Seven years ago, she sold drugs and committed a burglary. She’s a college student now, but still can’t find a steady job with her criminal history. “We served our time and now we are trying to be up-standing citizens in our community, and we are held back, based on our past,” said Arizola.
She came to city hall with a dozen other activists to say the city’s fair hiring ordinance for ex-felons doesn’t go far enough. They want the council to vote for more support at a November 9th committee. City council members approved “banning the box” – which would ban the part of the application where a candidate would check if they have a criminal history.

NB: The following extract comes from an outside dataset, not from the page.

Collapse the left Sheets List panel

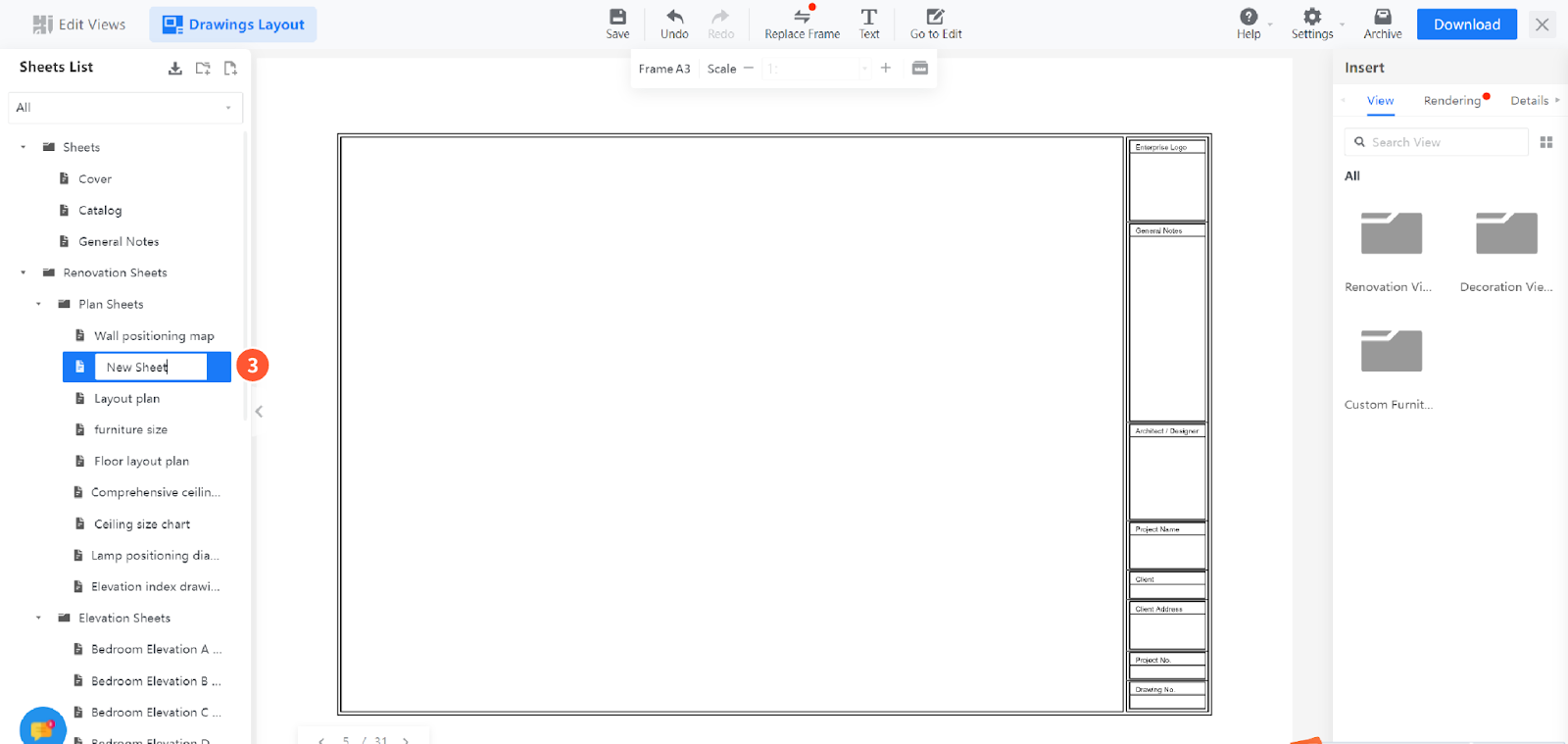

Advocates say the city ordinance in question doesn’t have the enforcement to back it up. They feel the city needs to offer more support and civil rights for ex-offenders.
They say jobs are half the problem. The other is fair housing.
After a life of crime, David Peña founded Reach Out Ministries, a christian-based non-profit for transitional homes. He says three out of four clients succeed in his faith-based program. “They’re working full time. They haven’t re-offended. They’re not using and they’re going into stable housing when they leave us,” said Peña. He says having mentors and job placement options keeps ex-offenders off the streets. “They’re being released into the community anyway regardless of whether they get help or not. They could be your neighbors anyway,” said Peña.
Experts point to the statistics. Without a job and a home, these ex-felons are likely to commit more crimes and be right back where they started. Advocates say giving ex-felons more civil rights would improve the situation with, of course, more funding and more volunteers.